* [Text to read]:
--- begin ---

Friday Five

The Friday Five: September 30, 2011

Friday Five

Friday Five : ‘frī-(,)dā,-dē ‘fīv : On the sixth day of every week, I hit the shuffle button on my iTunes, then share the first five tracks and thought for each track. Sometimes there is a playlist involved, occasionally we’ll have a guest, but most of the time it’s just me. The rest is up to you, our friends and readers! Fire up your media player of choice and share the first five random track of your shuffle in the comments.

The Five:

Sleep With One Eye Open” by Chris Thile & Michael Daves (from Sleep With One Eye Open, 2011)

I kind of hate it when the first time I hear a tune is during the Friday Five. For one, I usually sit and scratch my head about what to write about it. Sure, I could give my visceral reaction, but I hesitate. The other thing is I rarely circle back to the record to listen to the rest of it.

“Seamus” by Pink Floyd (from Meddle, 1971)

Bluesy little ditty from Roger, David, and the boys. My dog started sniffing around the desk, trying to figure out where the dogs she was hearing were.

Slow and Easy (a.k.a. Lawless Mike)” by The Dave Brubeck Quartet (from Time Further Out, 1961)

Not on the original track list for Time Further Out, this mid-tempo shuffle was included in the 1996 reissue.

Crucial” by New Edition (from Hits, 2004)

“No my name isn’t Janet… ” oh, wait, wrong song. The Flyte Tyme crew’s signature sound is all over this late ’80s hit.

Skin Ticket” by Slipknot (from Iowa, 2001)

While I don’t listen to as much metal as I once did, I still dabble here and there. Slipknot is by far the heaviest thing I can stand.

What’s on your shuffle today?


  • Phil

    Glen Phillips – “Don’t Need Anything” (Winter Pays for Summer, 2005)
    This is not my favorite tune from the album that should have put Glen’s solo work on the radio, but a not-so-good Glen Phillips song is usually still a pretty good song. Short, sweet, and simple.

    Smashing Pumpkins – “Rocket” (“Unplugged” 100% Pure Acoustic Performances, 1993)
    This version of the Siamese Dream track is from a compilation of bootlegs. “Rocket” is apparently part of a performance for a radio station in the Netherlands and is a nearly spot-on reproduction of the album version.

--- end ---

* [Provided data]:
--- begin ---

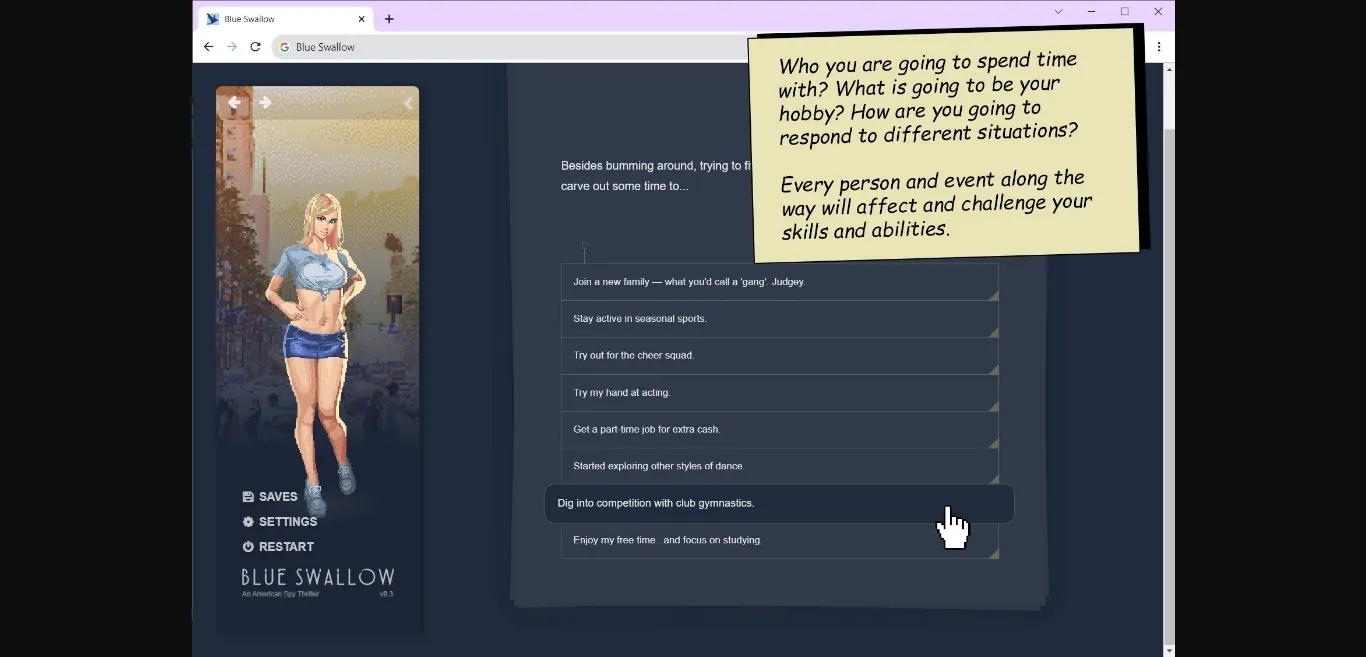The image size is (1366, 657).
Task: Collapse the sidebar with the chevron
Action: (x=408, y=103)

--- end ---

* [What you need to do]:
A. What does the Friday Five post say about each of these?
(i) In what year was the reissue that added "Slow and Easy (a.k.a. Lawless Mike)" to Time Further Out?
(ii) What did the dog do while "Seamus" was playing?
(iii) For whom was the Smashing Pumpkins performance of "Rocket" apparently given?
Mark your answers (i), (ii), (iii).
B. Can you rewrite the paragraph in the Friday Five post that begins "I kind of hate it when" in a shorter form, keeping its main points?
C. Which artists are credited with the tracks listed under "The Five:" in the Friday Five post?

* [Solutions to the problems]:
A.
(i) 1996
(ii) It started sniffing around the desk, trying to figure out where the dogs it was hearing were.
(iii) A radio station in the Netherlands

B. The writer dislikes first hearing a tune during the Friday Five, for two reasons. It's hard to decide what to write about it beyond a gut reaction, which the writer hesitates to give. The writer also rarely goes back to listen to the rest of the record.

C.
- Chris Thile & Michael Daves
- Pink Floyd
- The Dave Brubeck Quartet
- New Edition
- Slipknot